When you extrude soil into an empty VOA vial, there will be significant losses of VOCs, even if you screw the cap on within a few seconds. Think about it—you are inserting soil into an empty container with no preservative. That's the glitch. The problem lies in the field and not in the lab. Yes, once you seal the container, it's never opened again; however, that doesn't remedy the first step that took place in the field. If you insert soil with VOCs into an empty container, there will be losses—plain and simple.
The irony of the current EPA CLP protocol for 5035A is that it appears we've come full circle and essentially returned to jar packing. Thus, if you use option #1 under the current EPA CLP protocol for 5035A, be advised that the first step in the field is a risky venture.

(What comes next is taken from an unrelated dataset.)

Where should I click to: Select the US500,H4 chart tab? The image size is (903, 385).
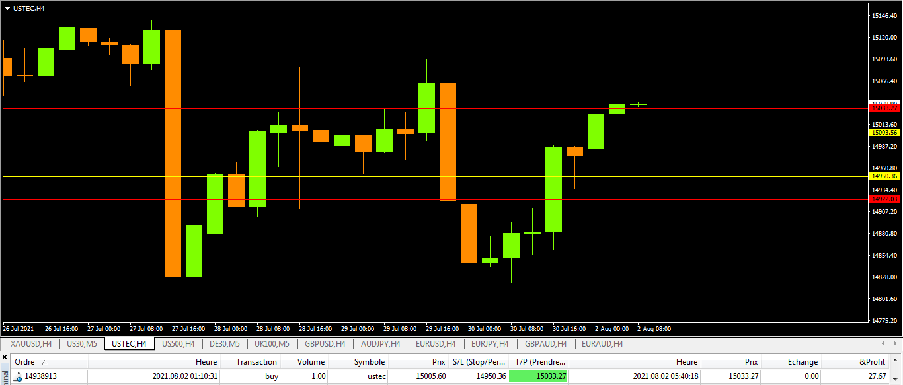click(x=178, y=344)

Again, we understand and acknowledge that freezing mitigates volatilization. We understand and acknowledge that once you seal the vial, it remains sealed, even during the analysis (water purge). Yet, it is that first step in the field that remains the Achilles heel.
Put to the Test
In 2002, Sorini et al. performed a test to determine if extrusion of soil containing VOCs into an empty VOA vial can result in loss of VOCs from the soil. A series of tests was performed to compare VOC concentrations in spiked soil samples extruded into 40-mL empty VOA vials versus VOC concentrations in spiked soil samples extruded into 40-mL VOA vials containing 5 mL of methanol.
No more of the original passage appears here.